On Thu, 7 Oct 2010, Jonatan Kilhamn wrote:
> On 7 October 2010 21:34, ais523 <callforjudgem...@yahoo.co.uk> wrote:
> > On Thu, 2010-10-07 at 15:30 -0400, omd wrote:
> >> On Thu, Oct 7, 2010 at 3:15 PM, Kerim Aydin <ke...@u.washington.edu> wrote:
> >> > Well, hey.  I rebel.
> >>
> >> Me too.
> >
> > Note that if the rebellion fails, Tiger wins. Thus, it's in the
> > interests of most people to rebel (and as early as possible, to get a
> > better result from the actual rebellion).
> >
> > --
> > ais523
> 
> Only up to a certain point, right? If enough people do not rebel, the
> small chance of being put really high (as one of few non-rebels)
> outweighs the great probability of being put very low (as the last of
> the rebels when everyone rebels). Also if the rebellion succeeds,
> someone else gets a leadership token.
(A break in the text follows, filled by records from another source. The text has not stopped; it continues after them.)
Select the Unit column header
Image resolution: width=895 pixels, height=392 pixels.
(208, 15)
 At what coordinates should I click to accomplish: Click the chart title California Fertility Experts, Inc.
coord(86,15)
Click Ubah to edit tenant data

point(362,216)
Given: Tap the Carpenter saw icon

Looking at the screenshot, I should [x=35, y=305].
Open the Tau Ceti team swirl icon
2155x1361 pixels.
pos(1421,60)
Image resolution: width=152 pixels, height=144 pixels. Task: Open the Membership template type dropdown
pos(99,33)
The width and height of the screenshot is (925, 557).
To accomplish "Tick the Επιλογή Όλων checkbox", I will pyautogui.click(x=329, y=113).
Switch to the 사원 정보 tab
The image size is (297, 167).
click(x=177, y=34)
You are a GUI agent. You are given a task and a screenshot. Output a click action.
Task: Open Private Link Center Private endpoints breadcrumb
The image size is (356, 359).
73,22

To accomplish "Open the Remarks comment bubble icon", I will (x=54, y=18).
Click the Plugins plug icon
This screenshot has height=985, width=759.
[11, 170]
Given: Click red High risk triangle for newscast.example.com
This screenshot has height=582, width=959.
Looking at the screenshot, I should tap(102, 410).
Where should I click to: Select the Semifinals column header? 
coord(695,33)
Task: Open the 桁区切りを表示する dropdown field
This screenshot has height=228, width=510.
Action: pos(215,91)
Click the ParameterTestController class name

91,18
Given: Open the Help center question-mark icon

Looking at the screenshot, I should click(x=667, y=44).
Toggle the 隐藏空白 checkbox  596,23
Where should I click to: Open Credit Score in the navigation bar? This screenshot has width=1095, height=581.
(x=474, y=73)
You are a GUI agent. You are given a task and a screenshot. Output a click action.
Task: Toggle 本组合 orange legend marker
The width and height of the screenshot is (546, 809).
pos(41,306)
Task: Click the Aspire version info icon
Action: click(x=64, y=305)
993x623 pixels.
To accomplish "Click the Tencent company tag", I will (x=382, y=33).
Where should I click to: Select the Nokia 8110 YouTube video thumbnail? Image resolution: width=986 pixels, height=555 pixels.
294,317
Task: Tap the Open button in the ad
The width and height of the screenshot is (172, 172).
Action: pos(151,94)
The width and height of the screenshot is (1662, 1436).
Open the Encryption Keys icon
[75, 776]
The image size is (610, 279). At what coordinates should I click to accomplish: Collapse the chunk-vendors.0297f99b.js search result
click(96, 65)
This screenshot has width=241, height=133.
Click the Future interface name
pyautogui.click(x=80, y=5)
Sure, I'm close to winning but
> this isn't a winning condition that sets anyone else back, so me
> getting one isn't worse than anyone else getting one, assuming we're
> planning on keeping them around for long enough to give most people a
> decent chance of sometime getting three.

What, reasoned debate when we're trying to rile up the mobs?  Yarrgh!

Actually, a winning rebellion doesn't award a leadership token.

As you haven't done a granting of favors yet, you could certainly
bribe current non-rebels with high positions on the list!

-G.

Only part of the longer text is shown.